WHAT IS BEING ASKED: Can you revise the entries below so that every "screenshot" becomes "image" and nothing else changes? Omit the pictures from your answer.

──────── DATA FOR ANALYSIS

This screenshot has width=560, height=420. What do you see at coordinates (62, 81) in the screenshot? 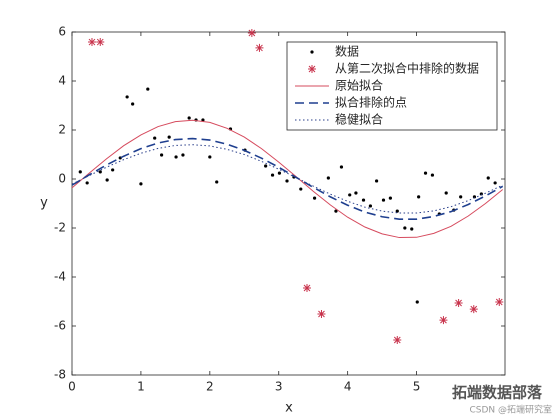
I see `y-tick-label: 4` at bounding box center [62, 81].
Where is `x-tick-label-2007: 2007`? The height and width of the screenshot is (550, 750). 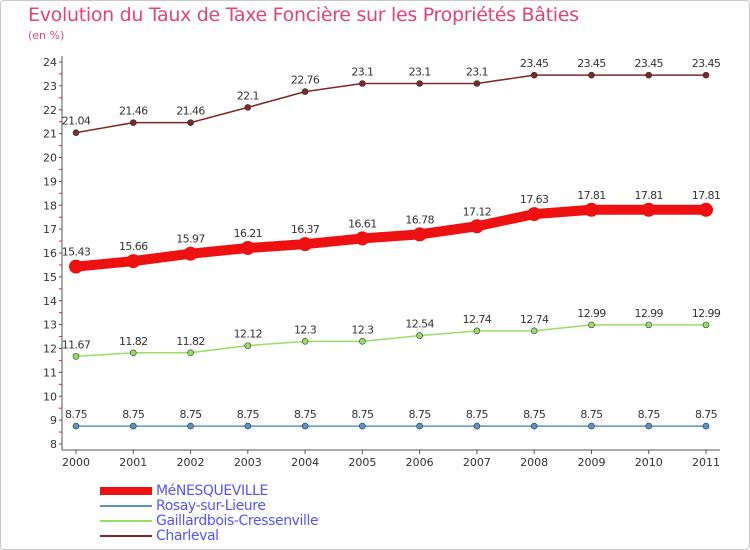
x-tick-label-2007: 2007 is located at coordinates (477, 462).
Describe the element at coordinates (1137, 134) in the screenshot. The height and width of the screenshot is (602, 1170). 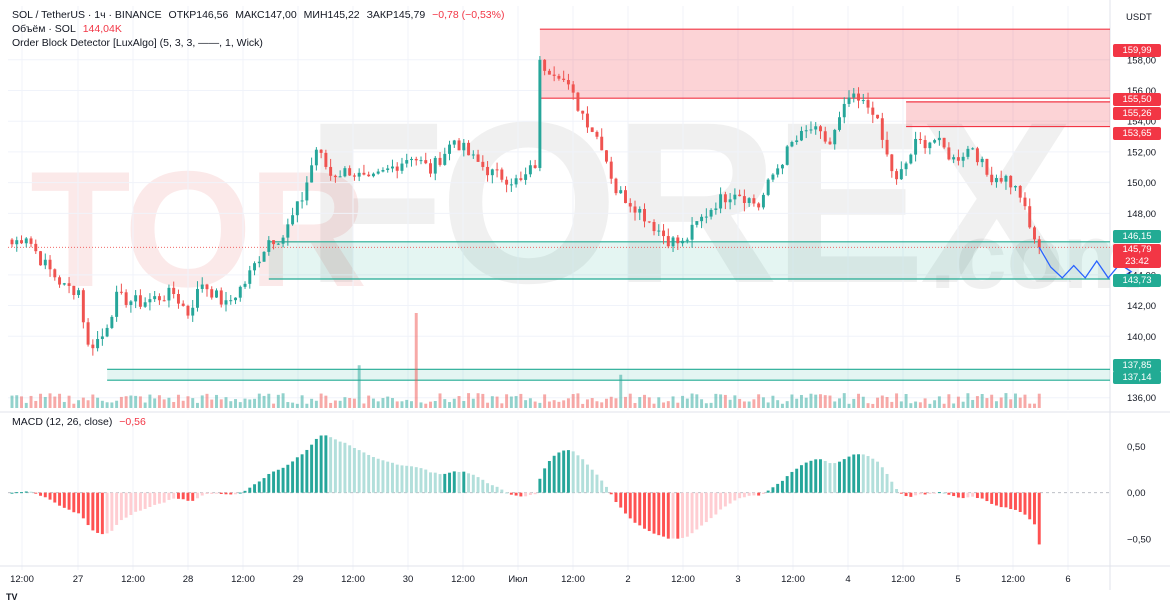
I see `price-level-label: 153,65` at that location.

────────────────

WRITTEN ANSWER:
This image has width=560, height=420. What do you see at coordinates (62, 81) in the image? 
I see `y-tick-label: 4` at bounding box center [62, 81].
Where is `x-tick-label-2007: 2007`? The height and width of the image is (550, 750). 
x-tick-label-2007: 2007 is located at coordinates (477, 462).
Describe the element at coordinates (1137, 134) in the image. The height and width of the image is (602, 1170). 
I see `price-level-label: 153,65` at that location.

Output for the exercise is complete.